Operation Jonathon (Operation Thunderball) (The Entebbe Raid) 3rd/4th July 1976

The Entebbe Raid is without doubt one of the most daring counter terrorism operations ever conducted and is certainly one of the most famous. The incident began on 27th June when Air France Airbus Flight 137, travelling to Paris from Athens was hijacked by four terrorists, of which two were Palestinians, members of the Popular Front for the Liberation of Palestine (PFLP) and two were Germans members of the notorious Baader-Meinhof gang. The aircraft had previously taken off from Israel and over 30% of its 246 passengers were Jewish, the plane also had 12 crew on board.

The Hijackers diverted the plane to Benghazi in Libya where one woman pretended to be pregnant and was released. The plane was then refuelled before travelling onwards to Entebbe in Uganda landing on the morning of the 28th June.  At Entebbe airport the gang was reinforced by three more members of the PFLP and the passengers and crew were transferred into the airport's old terminal building. The terrorists then made their demands on the following day requesting the release of 53 prisoners held in Israel, Germany, France, Kenya and Switzerland. If these demands were not met the terrorists would start killing the hostages at 2pm on the first of July.

This rather grim picture brightened a little the next day (30th June) when the terrorists released 47 passengers (non of whom were Israeli), although some of the remaining hostages were friends of Israeli Prime Minister Yitzhak Rabin so the terrorist position still remained strong.
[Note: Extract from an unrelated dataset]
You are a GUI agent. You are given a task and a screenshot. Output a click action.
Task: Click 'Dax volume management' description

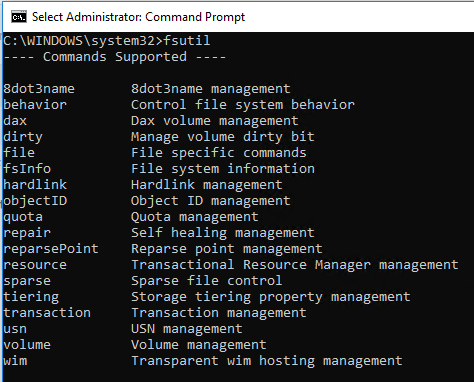point(215,121)
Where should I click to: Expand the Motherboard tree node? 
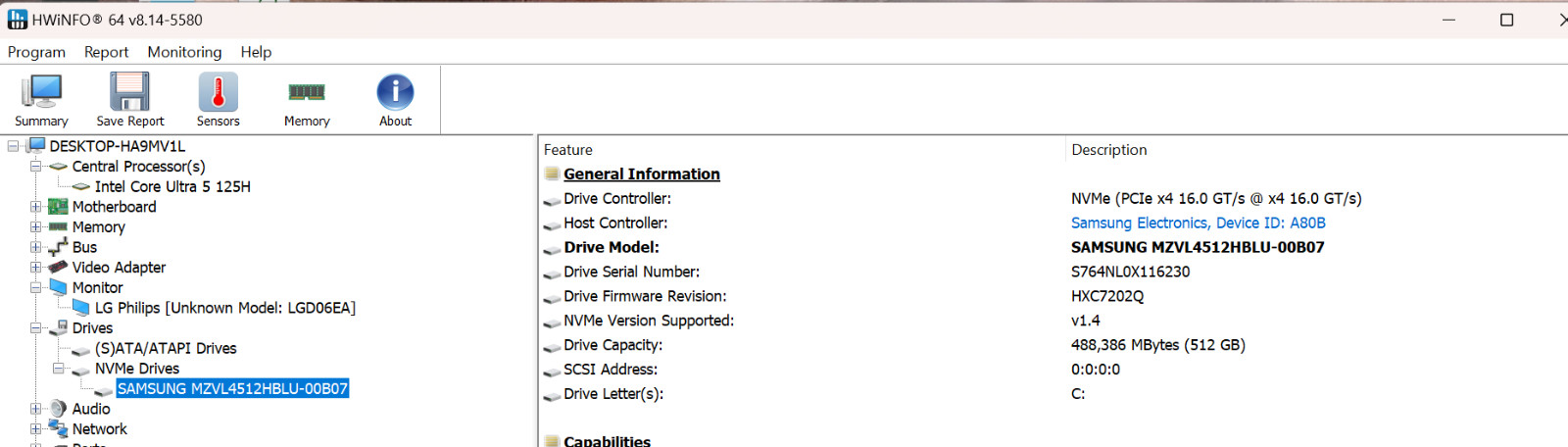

The released hostages were flown to Paris where they were met and questioned by Mossad (Israeli secret service) agents. The debrief of the freed hostages provided vital information, first they provided detailed information on the terminal building and where the hostages were being held and secondly it became clear that the Ugandan soldiers at the airport were aiding the terrorists. Israeli military planners now started to work on a rescue plan although no final decision had been made to try and free the hostages by force. The Israeli authorities now played for time and managed to get the deadline extended until noon on the 4th July and the terrorists freed 101 more hostages. This was a wise move by the terrorists as now the only hostages they had left were the French crew and Israeli and non Israeli Jewish, now in much more manageable numbers, as well as the fact that by releasing hostages it made the likelihood of facing armed intervention less likely in their eyes.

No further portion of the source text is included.